When I speak to school leaders about implementing a competency-based education model, I share a version of this story. In my version, I hypothesize about how the management of Blockbuster, one of America’s largest providers of home movie and video game rental services which reached its peak in 2004, would have played differently their decision to pass on buying Netflix for a bargain $50 million in 2000. “People will never want to order their movies online and wait for them to get mailed,” they might have said. “There will always be a need for a physical store where people can browse the movie and video game titles for themselves,” they might have added. Well, we all know how their story played out. If only they had knowledge about their future and how online subscriptions and streaming services would transform the media and entertainment sector in the first decade of the new millennium.
This year I will celebrate my sixth anniversary as Principal of Sanborn Regional High School in Kingston, New Hampshire. Early in this role my administrative team and I imagined a new design for our school that would utilize a competency-based, personalized model to engage our students in learning tasks and performance assessments that accurately measure learning and mastery of competency. In the Back to the Future movie series, the main characters often sent themselves letters of advice in the future and in the past. Here is the letter that I would write today to my counterpart who was in his first year as a school leader in 2010 working with his staff on a new competency-education design:
July 1, 2010
Dear Mr. Stack,
Congratulations on your appointment as high school principal. If my memory serves me correctly, today is your first official day on the job in your new role. You have just finished unpacking your office and you have now started looking through all of the files, records, and communications that your predecessor has left you to review. Remember that during the interview process, countless people in the school community asked you what YOU would do as a school leader to positively impact student learning. Your Superintendent Dr. Brian Blake was very direct with you when you were hired. He told you that he had concerns about student academic achievement and student engagement in the school. He told you that you had a very smart, hardworking staff but that they often worked as individuals and not as a team. He told you that the community wanted to see the development of a positive school culture and climate for each of its stakeholders that promoted respect, responsibility, ambition, and pride. He promised to help set the stage and be by your side as you worked collaboratively through solutions to these issues, and he kept his word. You have your work cut out for you. Luckily for you, you have a very smart group of teachers and administrators that are ready to take this journey with you. Together, you will all build a better educational system for the students in your school.
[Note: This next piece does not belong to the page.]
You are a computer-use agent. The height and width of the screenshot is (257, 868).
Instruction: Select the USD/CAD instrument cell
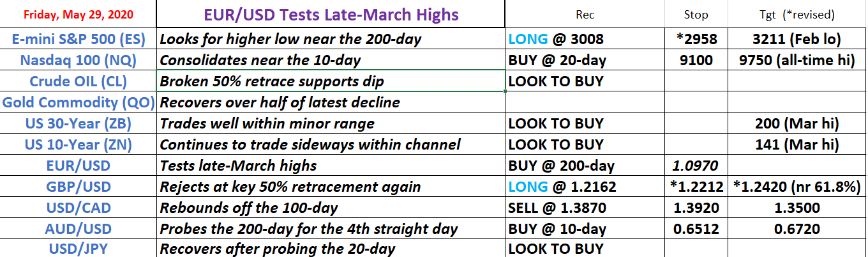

After you have settled in, start reading everything you can about personalized learning and competency-based education. Unfortunately these concepts are still in their infancy but there is a lot you can learn from other educators. It won’t be easy, but to do this and do it well you will need everyone on board with these ideas. Dr. Blake will work with you and your team through some great resources on change management from Kotter International. As you work with the stakeholders in your school through the change management process, stay true to your design and hold people accountable for doing the same.
As you begin your work, you will have to take time with your staff to develop assessment literacy. The Center for Collaborative Education will provide you with a roadmap to follow to help build up your teachers’ capacity to implement quality performance assessments and rubrics in their classrooms. These tasks that measure students’ deeper mastery of content and the skills will provide a blueprint for a new way to think about assessment relative to mastery.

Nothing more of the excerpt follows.